Link Search Menu Expand Document
Start for Free

Cache Management

This page discusses using a distributed cache in Stardog to boost performance for a variety of use cases.

Page Contents
  1. Overview
  2. Architecture
  3. Cache Targets
  4. Setting Up A Distributed Cache
  5. Known Issues and Limitations


A set of cached datasets for virtual graphs can be run in conjunction with a Stardog server or cluster. This feature gives users the following abilities:

Reduce Load on Upstream Database Servers

When using virtual graphs, it can be the case that the upstream server is slow, overworked, far away, or lacks operational capacity. This feature addresses this by allowing operators to create a cached dataset running in its own node. In this way, the upstream database can be largely avoided, and cache refreshes can be scheduled manually using the cache refresh command for times when its workload is lighter.

Partial Materialization of Slowly Changing Data

A cached dataset can be created for a virtual graph that maps to a portion of a database that does not update frequently. That dataset is used in conjunction with another uncached virtual graph mapped to the portions of the database that updates more frequently. This hybrid approach can be used to balance performance and freshness.

For horizontal read scalability of Stardog Cluster we recommend read replicas instead of distributed cache targets.


Running inside of a Stardog server (either a cluster or single node) is a component called the cache manager. The cache manager is responsible for tracking what caches exist, where they are, and what is in them. The query planner must work with the cache manager to determine whether or not it can use a cache in the plan.

A cache is only created for a specific virtual graph (and data source) configuration. Caches are not automatically invalidated. If the user changes the configuration of the virtual graph (e.g. mappings) or underlying data source, then the user will need to drop the cache and recreate it for the new configuration, otherwise query results may contain data from the invalid cache.

Cache Targets

Cache targets are separate processes that look a lot like a single-node Stardog server on the inside. They contain a single database into which cached information is loaded and updated. Many caches can be on a single cache target. How to balance them is up to each operator as they consider their own resource and locality needs.

Though cache targets expose most Stardog functionality, we recommend operators do not use cache targets for other purposes. Stardog servers that are started as cache targets should only serve as cache nodes to minimize the risk of conflicts with general-purpose use of the server.
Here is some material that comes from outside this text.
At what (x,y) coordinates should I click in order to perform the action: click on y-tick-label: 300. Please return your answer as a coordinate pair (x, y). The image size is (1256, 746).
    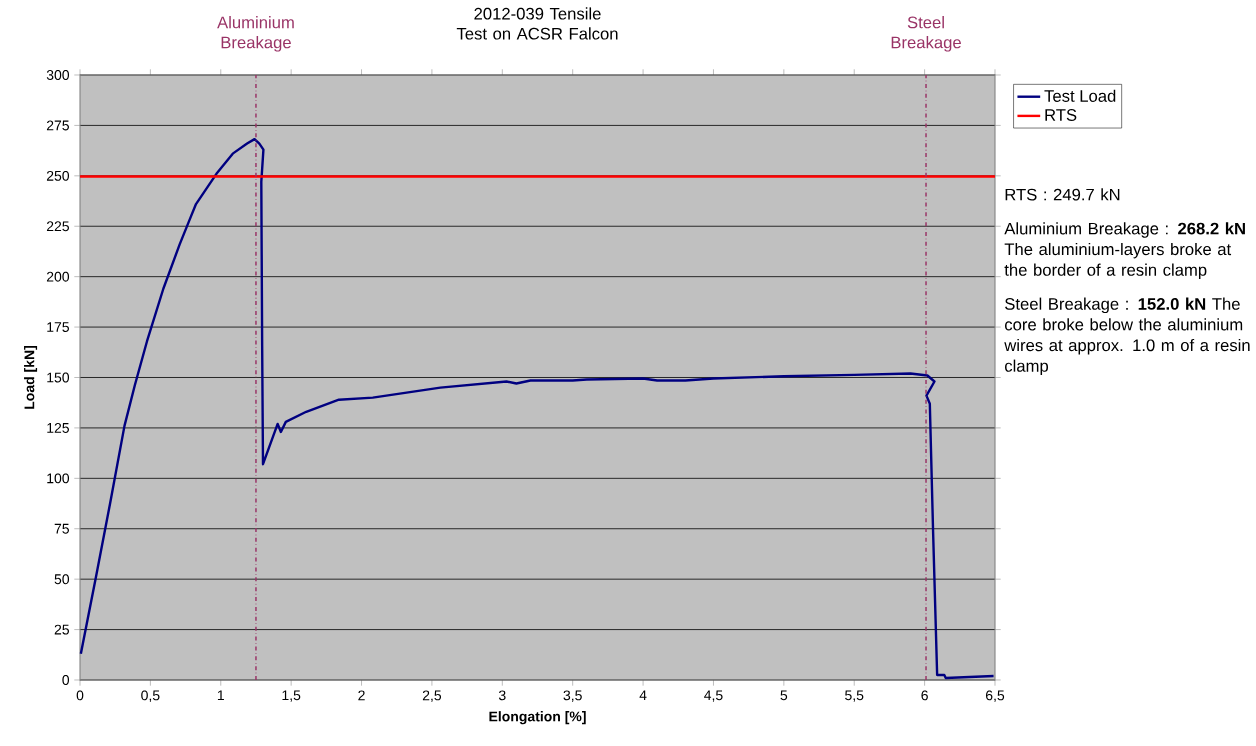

The following diagram shows how the distributed cache can be used to answer queries, where some of the data is cached, and some remains in its original source.

Distributed Cache

Setting Up A Distributed Cache

To set up Stardog with a distributed cache, first start a Stardog server as described in Administering Stardog.

A cache node/target should be the same Stardog version as the cluster (or server) it is serving.

For every cache target needed, another Stardog server must be run. Stardog servers are configured to be cache targets with the following options in the

# Flag to run this server as a cache target

Once both Stardog and the cache target are running, we need to register the cache target with Stardog. That is done with the cache target command:

$ stardog-admin --server http://<cluster IP>:5820 cache target add <target name> <target hostname>:5820 admin <admin pw>

Once Stardog knows of the existing cache target, datasets can be cached on it. To cache a graph, run a cache create command similar to the following:

$ stardog-admin --server http://<cluster ip>:5820 cache create cache://cache1 --graph virtual://dataset --target ctarget --database movies

This will create a cache named cache://cache1, which will hold the contents of the virtual graph virtual://dataset, which is associated with the database movies and store that cache on the target ctarget.

When the data changes on the underlying source system, you can use the cache refresh command to sync data between the source and update the cache target. However, this command will not handle configuration changes, such as new mappings or data source configuration updates. If those items change, you need to drop the cache and create a new one.

Known Issues and Limitations

  1. Caches are not automatically invalidated if the configuration of the virtual graph or underlying data source change (e.g. mappings or connection information). The cache must be dropped and recreated by the user.
  2. Cache targets that run as separate Stardog processes can only be used with Stardog Cluster. A single node Stardog instance cannot use a separate standalone cache target.
  3. Cache targets do not prevent authorized users from using the Stardog server for other purposes. This can have unintended consequences when used in conjunction with caching. For example, a user could add a data source to the cache target for one relational database system, then add another data source with the same name to the cluster. If the user then attempts to cache a virtual graph the data sources will conflict, preventing the cache from being created. We recommend Stardog servers that are running as cache targets only be used for caching, which is managed by Stardog itself.